### Assignment
Within the records, say how many lines include the word "axis"; the answer should be the number and no more.

** Dataset extract follows **

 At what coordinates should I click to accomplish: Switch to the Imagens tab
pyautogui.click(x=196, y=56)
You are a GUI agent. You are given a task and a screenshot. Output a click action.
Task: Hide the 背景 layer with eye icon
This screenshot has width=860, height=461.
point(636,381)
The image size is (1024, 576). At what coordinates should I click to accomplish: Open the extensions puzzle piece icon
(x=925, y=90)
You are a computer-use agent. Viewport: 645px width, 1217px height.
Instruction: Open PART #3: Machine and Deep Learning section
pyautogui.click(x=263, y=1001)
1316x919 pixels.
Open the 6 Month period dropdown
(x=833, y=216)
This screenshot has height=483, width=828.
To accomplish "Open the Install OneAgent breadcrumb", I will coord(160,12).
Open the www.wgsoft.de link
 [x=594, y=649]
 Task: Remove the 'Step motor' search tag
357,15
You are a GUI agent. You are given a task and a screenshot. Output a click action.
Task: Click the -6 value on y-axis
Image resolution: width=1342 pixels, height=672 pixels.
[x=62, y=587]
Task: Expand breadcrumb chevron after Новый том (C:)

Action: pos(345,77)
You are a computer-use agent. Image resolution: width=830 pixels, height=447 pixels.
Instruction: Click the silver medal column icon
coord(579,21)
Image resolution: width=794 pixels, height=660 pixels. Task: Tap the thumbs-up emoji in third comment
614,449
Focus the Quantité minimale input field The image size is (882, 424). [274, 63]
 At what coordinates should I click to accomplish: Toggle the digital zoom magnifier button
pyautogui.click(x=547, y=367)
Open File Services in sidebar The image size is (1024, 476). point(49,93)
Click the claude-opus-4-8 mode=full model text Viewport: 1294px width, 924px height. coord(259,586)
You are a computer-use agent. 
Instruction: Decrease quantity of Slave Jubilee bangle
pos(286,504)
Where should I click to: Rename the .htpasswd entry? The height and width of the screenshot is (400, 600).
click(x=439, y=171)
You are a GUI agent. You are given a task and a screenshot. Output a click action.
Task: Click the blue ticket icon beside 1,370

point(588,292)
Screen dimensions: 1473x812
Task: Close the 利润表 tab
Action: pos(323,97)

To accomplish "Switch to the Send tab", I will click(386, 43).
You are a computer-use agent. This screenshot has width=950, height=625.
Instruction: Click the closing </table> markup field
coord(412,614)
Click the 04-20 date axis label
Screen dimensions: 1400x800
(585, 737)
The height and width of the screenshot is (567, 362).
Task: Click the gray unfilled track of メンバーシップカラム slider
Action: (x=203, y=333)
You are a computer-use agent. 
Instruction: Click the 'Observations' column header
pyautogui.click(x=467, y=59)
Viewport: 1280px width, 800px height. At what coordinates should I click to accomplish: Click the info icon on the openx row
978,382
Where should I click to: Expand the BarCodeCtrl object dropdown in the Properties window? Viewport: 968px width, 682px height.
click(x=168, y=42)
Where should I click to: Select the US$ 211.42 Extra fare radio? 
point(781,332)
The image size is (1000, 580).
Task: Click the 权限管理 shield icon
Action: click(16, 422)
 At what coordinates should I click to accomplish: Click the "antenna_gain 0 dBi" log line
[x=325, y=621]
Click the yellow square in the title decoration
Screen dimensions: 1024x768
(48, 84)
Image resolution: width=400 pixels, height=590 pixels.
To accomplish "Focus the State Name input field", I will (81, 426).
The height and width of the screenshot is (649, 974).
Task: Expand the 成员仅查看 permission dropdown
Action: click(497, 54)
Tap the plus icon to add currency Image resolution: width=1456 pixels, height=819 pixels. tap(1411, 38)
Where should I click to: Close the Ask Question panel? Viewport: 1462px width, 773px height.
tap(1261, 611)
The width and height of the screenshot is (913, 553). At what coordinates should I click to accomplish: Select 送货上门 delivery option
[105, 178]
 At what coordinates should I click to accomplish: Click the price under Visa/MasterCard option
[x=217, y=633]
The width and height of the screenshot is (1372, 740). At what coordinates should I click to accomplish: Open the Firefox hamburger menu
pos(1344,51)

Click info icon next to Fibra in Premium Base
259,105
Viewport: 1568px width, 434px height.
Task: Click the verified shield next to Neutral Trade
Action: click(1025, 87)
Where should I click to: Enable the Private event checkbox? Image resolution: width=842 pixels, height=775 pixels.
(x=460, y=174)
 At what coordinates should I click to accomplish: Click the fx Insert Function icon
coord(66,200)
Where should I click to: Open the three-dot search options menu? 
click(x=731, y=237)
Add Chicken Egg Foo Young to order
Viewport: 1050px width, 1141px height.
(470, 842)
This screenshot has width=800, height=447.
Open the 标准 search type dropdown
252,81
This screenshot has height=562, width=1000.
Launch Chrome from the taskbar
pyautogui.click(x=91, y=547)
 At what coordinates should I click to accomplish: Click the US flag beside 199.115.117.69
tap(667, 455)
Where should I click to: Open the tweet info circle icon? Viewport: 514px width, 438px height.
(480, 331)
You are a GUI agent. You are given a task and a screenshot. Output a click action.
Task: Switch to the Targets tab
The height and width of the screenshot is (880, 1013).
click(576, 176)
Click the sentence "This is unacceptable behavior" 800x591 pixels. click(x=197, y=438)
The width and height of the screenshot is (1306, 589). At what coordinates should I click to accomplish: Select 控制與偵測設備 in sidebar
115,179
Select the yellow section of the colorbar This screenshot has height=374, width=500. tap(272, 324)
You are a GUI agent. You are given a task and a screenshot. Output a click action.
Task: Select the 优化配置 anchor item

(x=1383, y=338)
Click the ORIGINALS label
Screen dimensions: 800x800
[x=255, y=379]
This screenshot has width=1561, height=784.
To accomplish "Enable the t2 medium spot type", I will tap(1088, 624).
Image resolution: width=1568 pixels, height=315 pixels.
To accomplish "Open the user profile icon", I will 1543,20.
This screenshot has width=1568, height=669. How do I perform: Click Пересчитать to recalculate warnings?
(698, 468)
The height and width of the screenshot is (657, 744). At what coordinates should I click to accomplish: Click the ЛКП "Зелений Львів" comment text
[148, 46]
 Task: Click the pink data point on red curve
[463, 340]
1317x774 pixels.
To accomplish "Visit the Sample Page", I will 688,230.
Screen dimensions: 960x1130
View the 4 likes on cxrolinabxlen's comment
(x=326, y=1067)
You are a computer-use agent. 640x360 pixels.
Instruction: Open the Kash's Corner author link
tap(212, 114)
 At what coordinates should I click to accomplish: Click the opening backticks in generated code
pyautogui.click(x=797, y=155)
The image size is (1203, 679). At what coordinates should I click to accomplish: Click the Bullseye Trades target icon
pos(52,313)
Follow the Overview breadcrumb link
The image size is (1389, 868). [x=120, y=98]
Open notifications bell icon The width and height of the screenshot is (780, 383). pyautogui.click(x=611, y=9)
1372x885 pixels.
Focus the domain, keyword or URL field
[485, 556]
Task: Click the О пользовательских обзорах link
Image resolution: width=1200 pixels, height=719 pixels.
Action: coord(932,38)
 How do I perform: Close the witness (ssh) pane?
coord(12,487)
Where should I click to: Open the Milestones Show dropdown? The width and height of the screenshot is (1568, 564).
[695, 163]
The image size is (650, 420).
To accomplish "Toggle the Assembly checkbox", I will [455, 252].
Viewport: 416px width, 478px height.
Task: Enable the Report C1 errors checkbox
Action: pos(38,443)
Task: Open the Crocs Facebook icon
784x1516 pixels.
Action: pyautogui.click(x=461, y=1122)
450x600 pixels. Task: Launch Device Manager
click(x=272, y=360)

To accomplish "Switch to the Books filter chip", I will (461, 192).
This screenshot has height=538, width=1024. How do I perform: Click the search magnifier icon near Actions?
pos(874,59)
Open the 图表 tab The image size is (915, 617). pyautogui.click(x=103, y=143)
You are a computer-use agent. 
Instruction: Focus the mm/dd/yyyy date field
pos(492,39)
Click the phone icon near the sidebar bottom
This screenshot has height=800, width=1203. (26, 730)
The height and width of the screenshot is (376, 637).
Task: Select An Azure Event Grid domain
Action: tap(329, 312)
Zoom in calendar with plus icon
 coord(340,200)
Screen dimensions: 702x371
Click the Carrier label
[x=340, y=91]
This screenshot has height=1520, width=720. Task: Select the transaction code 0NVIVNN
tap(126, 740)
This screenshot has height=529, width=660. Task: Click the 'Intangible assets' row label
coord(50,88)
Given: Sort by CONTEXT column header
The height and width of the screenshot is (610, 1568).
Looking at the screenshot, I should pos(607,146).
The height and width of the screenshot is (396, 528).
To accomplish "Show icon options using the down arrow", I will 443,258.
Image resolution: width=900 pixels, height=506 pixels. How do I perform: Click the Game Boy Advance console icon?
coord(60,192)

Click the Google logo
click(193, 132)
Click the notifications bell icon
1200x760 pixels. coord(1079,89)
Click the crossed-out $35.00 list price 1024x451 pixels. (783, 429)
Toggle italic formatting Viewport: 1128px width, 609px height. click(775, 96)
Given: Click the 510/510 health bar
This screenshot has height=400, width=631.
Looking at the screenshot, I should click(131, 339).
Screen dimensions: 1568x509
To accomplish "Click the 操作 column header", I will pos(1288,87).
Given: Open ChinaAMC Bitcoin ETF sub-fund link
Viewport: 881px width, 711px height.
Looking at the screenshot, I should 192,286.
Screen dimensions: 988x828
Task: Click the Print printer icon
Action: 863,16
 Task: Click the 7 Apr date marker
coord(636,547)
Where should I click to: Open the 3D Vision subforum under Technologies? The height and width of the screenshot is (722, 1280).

** End of Dataset extract **

### Reply to the task
2